Celebrated Writer J. California Cooper Dies At 82
J. California Cooper, 82, died peacefully in Seattle, Washington, on September 20th, with daughter Paris Williams by her side, reports Ebony.
Born in Berkley, California, Cooper was best known for her short stories and plays including Strangers. In 1978 she won a Black Playwright Award for that particular play. In all, Cooper authored six short story collections including A Piece of Mine, Homemade Love (winner of the 1989 American Book Award), Some Soul to Keep, The Matter is Life, Some Love, Some Pain, Sometime, and Wild Stars Seeking Midnight Suns. And her short story Funny Valentine was turned into a 1999 TV movie.
Cooper, originally a playwright, started writing short stores at the suggestion of Alice Walker, who told her short stories “were an easier path to a paycheck,” reports ABC News.
Cooper and Walker met after the Pulitzer Prize winner attended one of her plays.
“Her advice to my mother was you should write short stories or novels because it was easier to get paid. She went home and wrote 12 stories,” Williams said.
The relationship between the two writers grew. “When Cooper asked Walker to write an introduction to her first story collection, the writer who had just been honored for The Color Purple asked to publish the book at her own publishing house. Walker also helped Cooper get one of her stories published in Essence magazine and the book took off from there,” Williams told ABC News.

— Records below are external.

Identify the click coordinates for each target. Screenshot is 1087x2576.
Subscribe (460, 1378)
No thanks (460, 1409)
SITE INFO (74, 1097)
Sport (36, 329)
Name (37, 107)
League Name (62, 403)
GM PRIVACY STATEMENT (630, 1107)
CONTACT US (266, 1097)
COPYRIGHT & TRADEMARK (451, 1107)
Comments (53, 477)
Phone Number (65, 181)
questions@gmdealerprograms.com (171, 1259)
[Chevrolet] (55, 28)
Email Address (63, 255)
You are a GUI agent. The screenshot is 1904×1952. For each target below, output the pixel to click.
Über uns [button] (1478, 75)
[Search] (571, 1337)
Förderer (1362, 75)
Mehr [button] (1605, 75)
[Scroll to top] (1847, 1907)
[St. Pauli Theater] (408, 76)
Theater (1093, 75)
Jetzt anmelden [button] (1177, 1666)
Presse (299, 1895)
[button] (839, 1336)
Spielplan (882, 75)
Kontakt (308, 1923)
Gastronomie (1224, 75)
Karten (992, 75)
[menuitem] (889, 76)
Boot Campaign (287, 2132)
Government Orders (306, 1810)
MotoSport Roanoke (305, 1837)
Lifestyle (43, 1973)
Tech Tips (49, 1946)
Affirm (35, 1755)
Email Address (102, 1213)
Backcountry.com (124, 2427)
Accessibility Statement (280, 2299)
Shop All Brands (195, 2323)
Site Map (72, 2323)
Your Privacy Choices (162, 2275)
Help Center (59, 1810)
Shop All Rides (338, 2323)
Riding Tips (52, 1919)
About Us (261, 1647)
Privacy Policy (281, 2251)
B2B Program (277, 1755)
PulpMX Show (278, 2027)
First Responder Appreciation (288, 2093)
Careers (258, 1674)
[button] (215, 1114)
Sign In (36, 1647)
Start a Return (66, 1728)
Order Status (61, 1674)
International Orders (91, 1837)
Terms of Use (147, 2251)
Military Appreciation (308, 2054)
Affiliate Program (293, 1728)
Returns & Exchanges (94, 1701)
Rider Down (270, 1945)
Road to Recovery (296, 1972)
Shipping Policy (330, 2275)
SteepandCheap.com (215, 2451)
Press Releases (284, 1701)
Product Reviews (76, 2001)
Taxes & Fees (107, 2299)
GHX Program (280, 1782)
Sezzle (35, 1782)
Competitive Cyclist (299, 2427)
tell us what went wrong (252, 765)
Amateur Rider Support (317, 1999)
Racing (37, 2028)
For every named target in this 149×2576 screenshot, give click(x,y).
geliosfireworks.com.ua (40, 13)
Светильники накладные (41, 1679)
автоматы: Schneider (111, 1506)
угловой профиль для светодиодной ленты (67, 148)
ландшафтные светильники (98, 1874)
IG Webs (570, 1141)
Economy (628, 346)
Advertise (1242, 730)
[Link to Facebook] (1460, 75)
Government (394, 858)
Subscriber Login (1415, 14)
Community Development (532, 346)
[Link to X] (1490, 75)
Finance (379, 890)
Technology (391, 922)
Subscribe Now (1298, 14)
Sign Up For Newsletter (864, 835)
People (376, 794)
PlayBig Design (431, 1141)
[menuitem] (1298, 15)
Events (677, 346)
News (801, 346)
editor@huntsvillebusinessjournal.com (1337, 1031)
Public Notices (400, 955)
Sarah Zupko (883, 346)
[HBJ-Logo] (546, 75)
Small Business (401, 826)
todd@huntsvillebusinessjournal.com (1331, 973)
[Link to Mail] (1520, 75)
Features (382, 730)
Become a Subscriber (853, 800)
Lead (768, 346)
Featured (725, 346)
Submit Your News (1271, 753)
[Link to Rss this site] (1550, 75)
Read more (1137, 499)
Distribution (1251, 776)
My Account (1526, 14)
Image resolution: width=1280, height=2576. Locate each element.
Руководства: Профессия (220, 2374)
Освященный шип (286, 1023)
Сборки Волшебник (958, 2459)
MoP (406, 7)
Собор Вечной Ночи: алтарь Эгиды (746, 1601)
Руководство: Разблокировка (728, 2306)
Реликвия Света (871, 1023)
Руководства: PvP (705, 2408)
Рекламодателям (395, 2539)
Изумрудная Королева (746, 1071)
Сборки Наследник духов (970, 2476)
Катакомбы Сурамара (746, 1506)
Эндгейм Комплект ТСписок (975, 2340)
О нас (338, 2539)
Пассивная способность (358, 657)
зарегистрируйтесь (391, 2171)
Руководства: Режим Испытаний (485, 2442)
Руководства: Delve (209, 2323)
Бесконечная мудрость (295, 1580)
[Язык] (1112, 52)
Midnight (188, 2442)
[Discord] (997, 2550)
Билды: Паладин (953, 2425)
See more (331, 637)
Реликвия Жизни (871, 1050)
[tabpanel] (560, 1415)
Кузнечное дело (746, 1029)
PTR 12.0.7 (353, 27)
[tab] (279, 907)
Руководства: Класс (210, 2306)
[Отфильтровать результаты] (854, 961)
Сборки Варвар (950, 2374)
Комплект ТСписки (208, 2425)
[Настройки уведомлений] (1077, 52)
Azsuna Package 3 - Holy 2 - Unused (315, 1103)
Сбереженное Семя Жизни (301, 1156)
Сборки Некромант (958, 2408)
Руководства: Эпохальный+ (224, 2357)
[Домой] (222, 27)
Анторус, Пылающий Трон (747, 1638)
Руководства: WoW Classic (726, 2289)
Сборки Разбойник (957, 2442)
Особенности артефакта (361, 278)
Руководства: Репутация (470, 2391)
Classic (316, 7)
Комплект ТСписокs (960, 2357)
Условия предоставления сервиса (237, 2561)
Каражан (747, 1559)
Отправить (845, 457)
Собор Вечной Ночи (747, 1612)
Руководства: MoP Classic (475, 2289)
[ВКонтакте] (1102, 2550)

According to her daughter, Cooper worked a variety of jobs from a teamster on the Alaska pipeline to an escrow officer and a manicurist to pay the bills.
“My mother tried a lot of things when I was growing up,” she said. “Writing was something she always did. She just stuck them in a drawer.”
She died following a series of heart attacks over the past few years. Cooper moved from California to Seattle in 2013.